Giorgio Chiellini

Giorgio Chiellini, ex difensore della Juventus e della Nazionale, ha rilasciato una lunga intervista al podcast Passa dal BSMT di Gianluca Gazzoli, in cui ha affrontato diversi temi e ha ricordato i passaggi fondamentali della sua carriera. Chiellini ha anche annunciato di essere stato scelto come volto dell’emittente americana Fox Sports per commentare i prossimi Europei di calcio.

Queste le sue dichiarazioni riportate dal Corriere dello Sport:

Devo sottopormi a una risonanza magnetica al ginocchio che si è infortunato durante l’ultima partita.

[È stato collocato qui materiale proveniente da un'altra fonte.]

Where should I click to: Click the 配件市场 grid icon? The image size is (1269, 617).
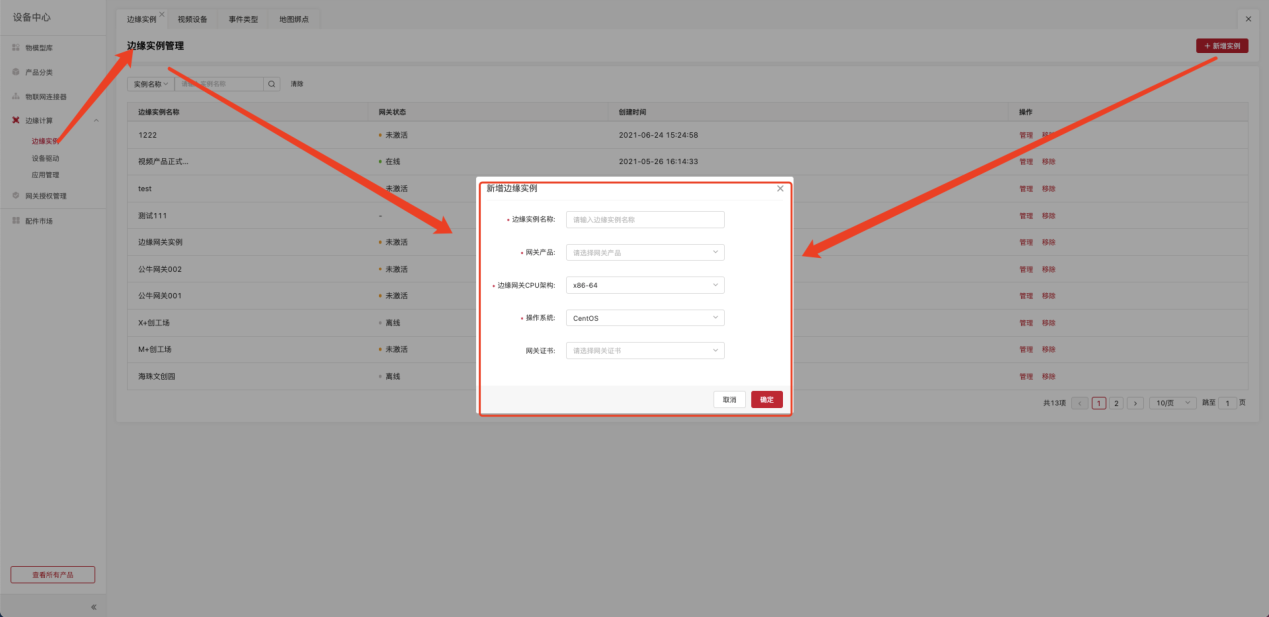16,220
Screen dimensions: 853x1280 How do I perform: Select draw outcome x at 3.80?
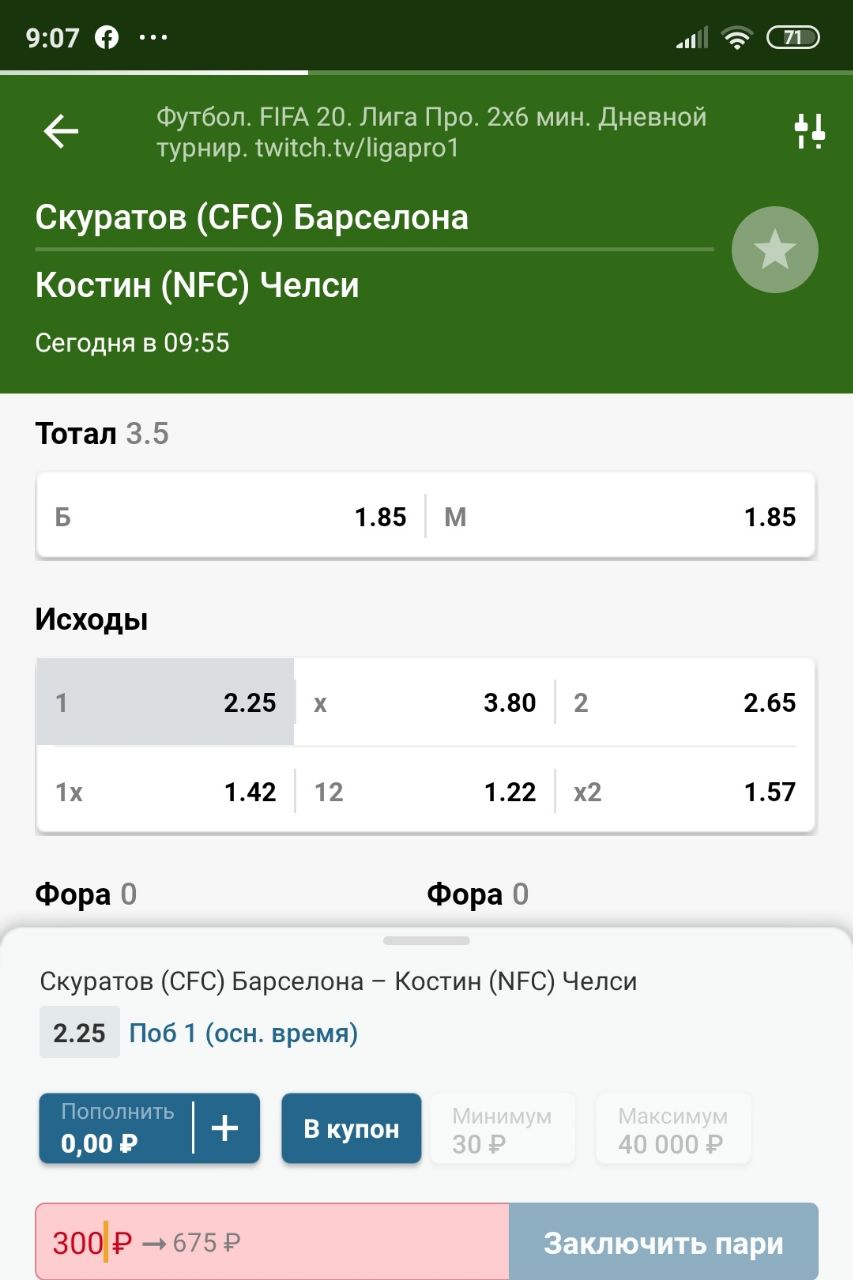point(425,702)

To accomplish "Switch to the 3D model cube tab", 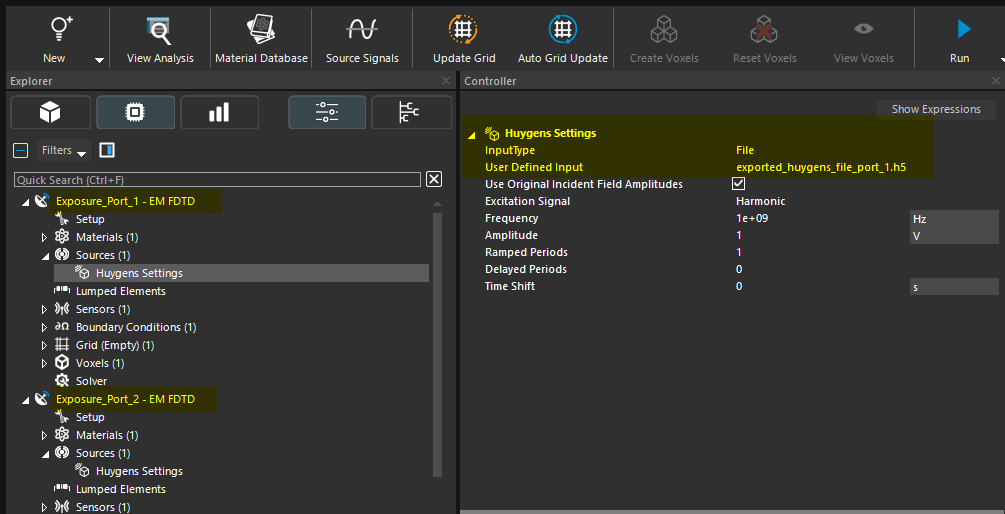I will (50, 113).
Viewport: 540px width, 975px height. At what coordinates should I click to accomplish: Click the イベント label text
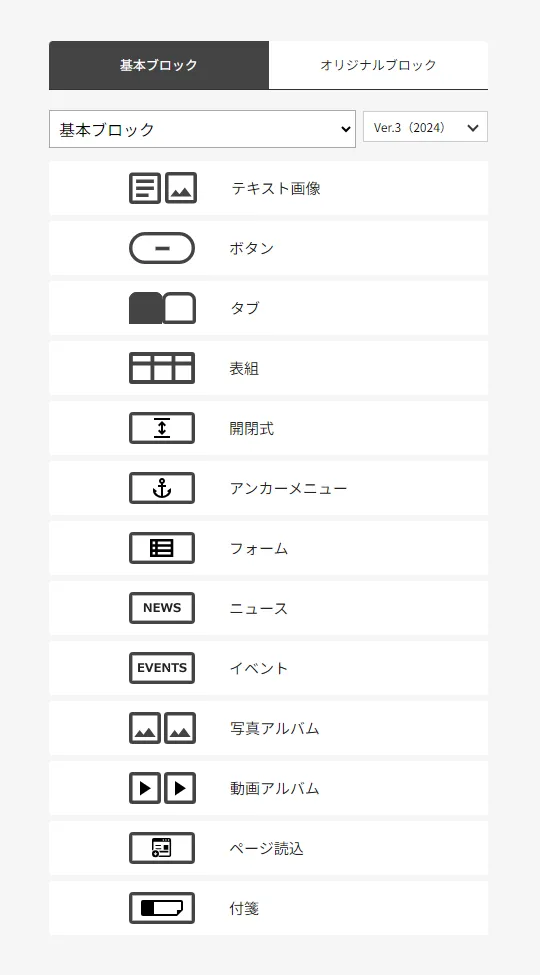click(259, 668)
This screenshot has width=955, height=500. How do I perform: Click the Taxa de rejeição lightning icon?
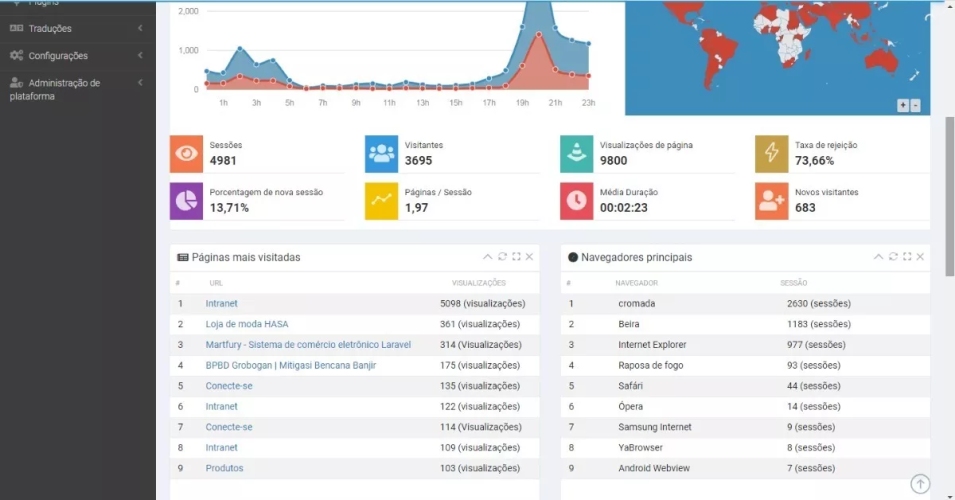point(771,153)
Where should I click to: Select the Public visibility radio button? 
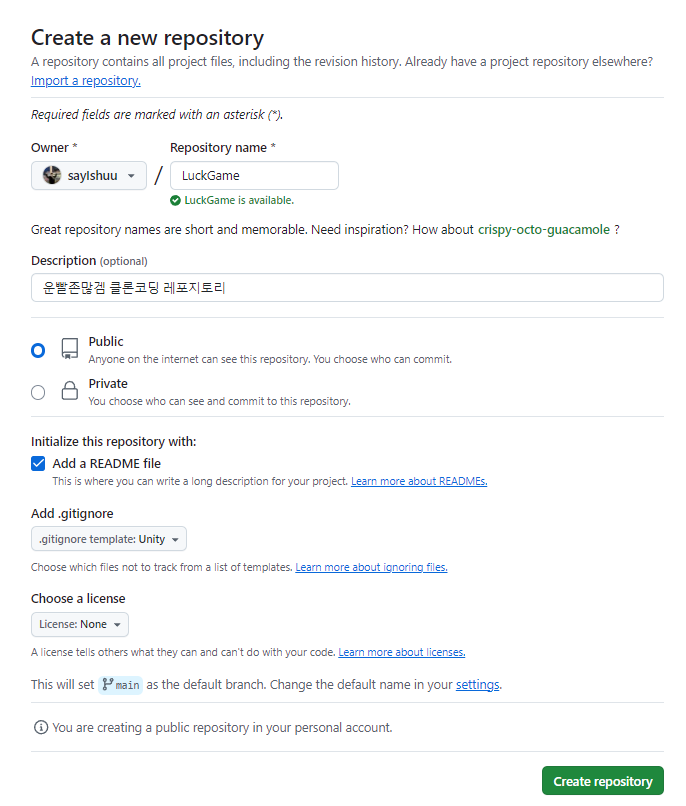[x=38, y=350]
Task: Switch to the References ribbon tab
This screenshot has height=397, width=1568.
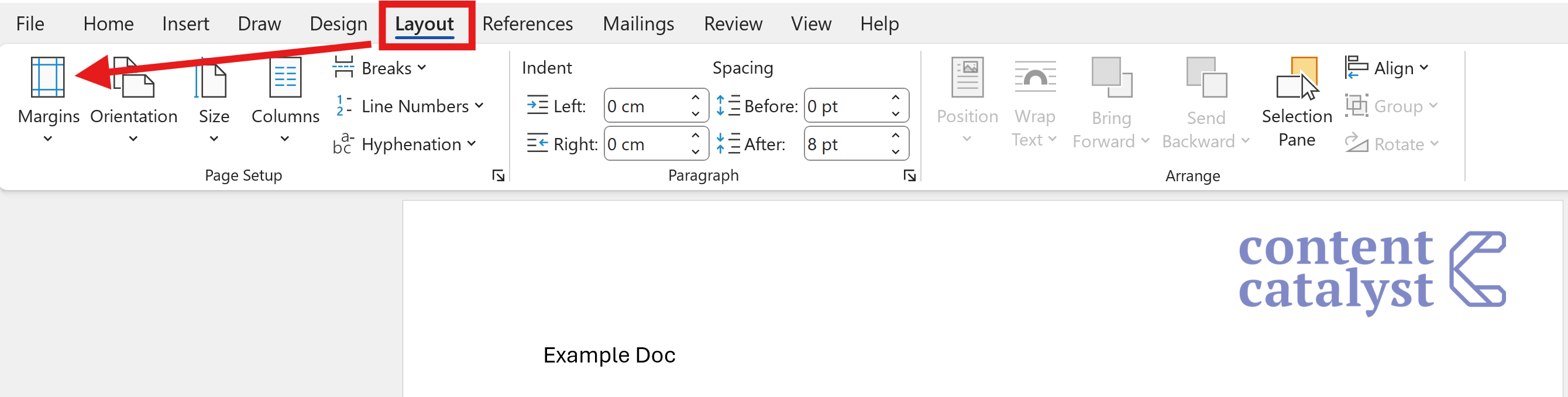Action: (527, 24)
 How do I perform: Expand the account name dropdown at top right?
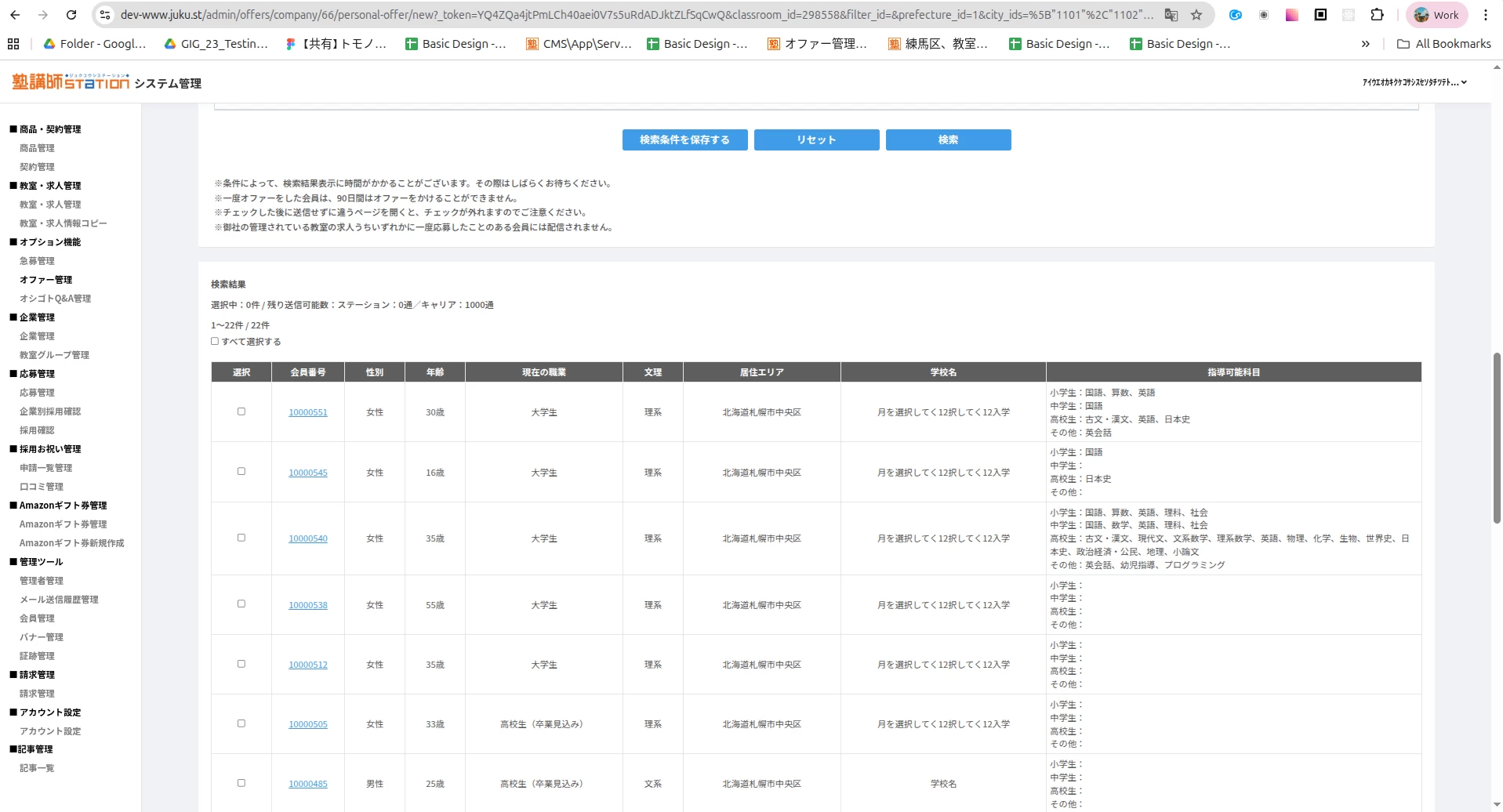point(1414,82)
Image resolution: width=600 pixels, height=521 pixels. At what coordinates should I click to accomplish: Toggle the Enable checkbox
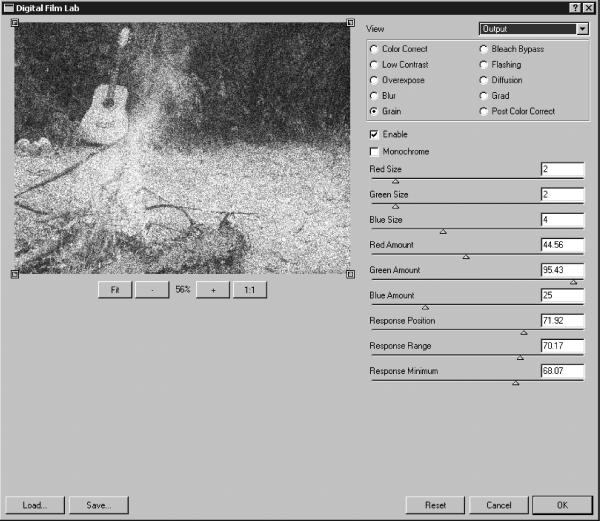point(374,135)
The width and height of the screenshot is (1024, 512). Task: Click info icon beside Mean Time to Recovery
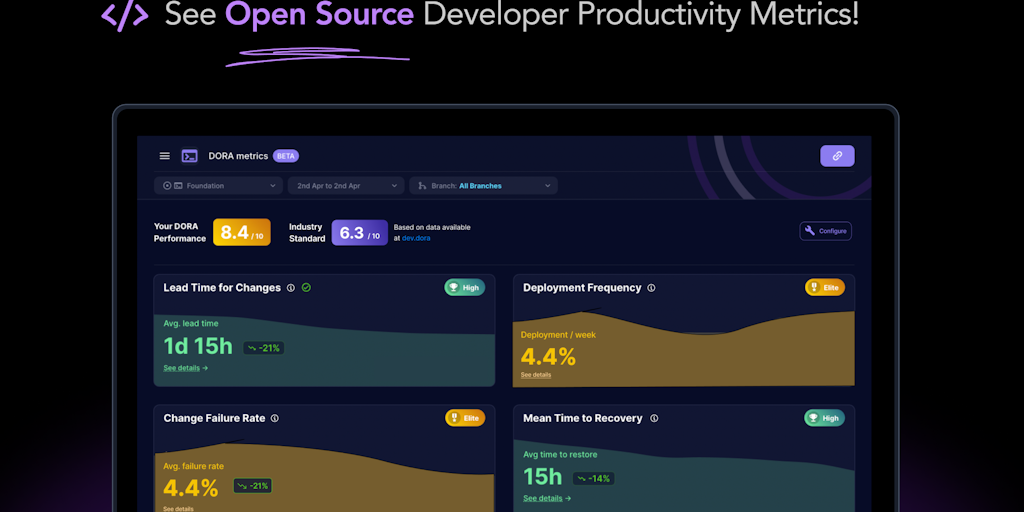click(652, 419)
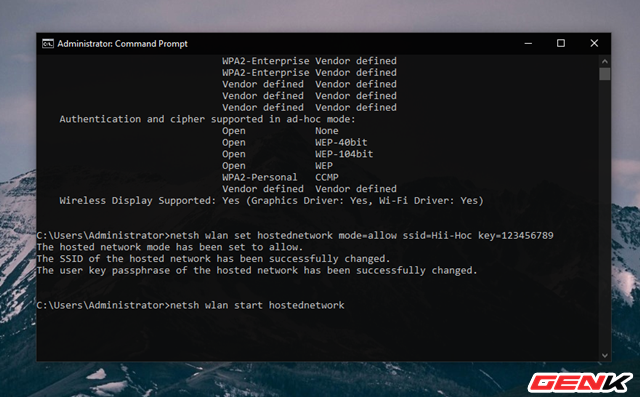
Task: Click "The SSID of the hosted network" line
Action: [213, 259]
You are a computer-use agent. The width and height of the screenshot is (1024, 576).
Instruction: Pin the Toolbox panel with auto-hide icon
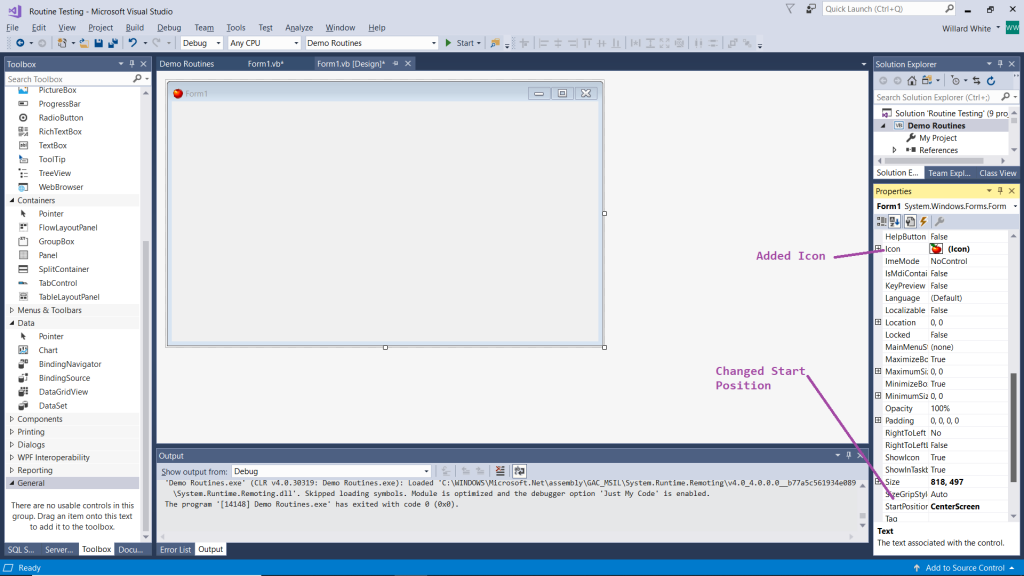[x=132, y=64]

Sono stato fortunato a ritirarmi dallo sport nel momento giusto. Durante l’ultimo allenamento della mia carriera, ho subito un infortunio, ma sono riuscito a giocare la finale della MLS Cup grazie all’utilizzo di antidolorifici, iniezioni al ginocchio e bendaggi speciali. Adesso, purtroppo, non posso più fare attività fisica o correre perché il ginocchio si gonfia. Credo che dovrò sottopormi a un intervento chirurgico.

CALCIO ITALIANO – Siamo arrivati a un punto cruciale, finché non raggiungiamo un accordo comune e smettiamo di pensare solo ai nostri interessi, non vedo una soluzione all’orizzonte. Se iniziamo a riflettere adesso, potremmo notare dei cambiamenti entro cinque anni e spero vivamente che questo accada. Quello che sto notando è che ogni volta che avremmo potuto fare progressi, invece siamo regrediti. Abbiamo bisogno di miglioramenti a tutti i livelli, sia nel governo che in termini di facilità d’accesso e infrastrutture. […] Mi sembra incredibile che Milano e Firenze non riescano a costruire un nuovo stadio. A Roma si stava discutendo della costruzione di uno stadio nuovo quando c’era Totti, se continuiamo così, nemmeno il figlio di Totti avrà la possibilità di giocarci…”.

DE ROSSI – “Sono felice il doppio per lui perché dopo l’esperienza alla Spal stava facendo fatica a trovare squadre di livello. Poi non c’è una sola verità: come Daniele non era scarso l’anno scorso, ora non è Guardiola. Serve essere nel posto giusto al momento giusto”.

I GIOCATORI CHE GLI HANNO SEGNATO DI PIU’ – “Quelli che mi hanno segnato più di tutti sono stati Cristiano Ronaldo. Prima che giocasse con me, e Icardi, ci ha segnato proprio tanto. Io con quelli più grossi ho avuto vita più facile, come Lukaku e Ibrahimovic. Nonostante fossero più grandi di me ho sempre fatto valere il mio fisico”.

LA JUVENTUS e CR7 – “Grazie all’esperienza nella Serie B, ho assunto maggiori responsabilità. Quell’anno è passato in fretta e senza intoppi. L’impatto finanziario è stato devastante. Non era certo che ci saremmo ripresi, ma i due anni consecutivi in cui siamo arrivati settimi sono stati molto peggiori. Nel primo anno, Cristiano Ronaldo era determinato a dimostrare di essere più forte del Real Madrid. Sfortunatamente, una serie di infortuni ci ha causato la sconfitta contro l’Ajax, altrimenti saremmo arrivati fino in fondo. Sono convinto che un giocatore come lui avrebbe portato alla vittoria. Negli anni successivi, il livello della squadra è leggermente calato e dato che Ronaldo invecchiava, non poteva risolvere tutto da solo.

IL RAPPORTO CON CONTE – “Ero uno dei suoi combattenti. Lui è una persona che penetra profondamente nell’anima e ti fa vivere una realtà completamente diversa. Sei pronto a metterti in gioco per lui. Ogni giorno, sia fisicamente che mentalmente, è molto esigente, poiché appare come un sergente molto severo. Tuttavia, riesce a convincerti poiché dimostra che alla fine funziona. Con l’andare degli anni, diventerà ancora meno rigido grazie all’esperienza che ha acquisito all’estero. Ora si è preso una pausa perché si è reso conto di averne bisogno. Successivamente, sono accadute alcune cose intorno a lui, come la morte del suo allenatore e di Sinisa. Sono situazioni che ti toccano profondamente perché alla fine non siamo macchine.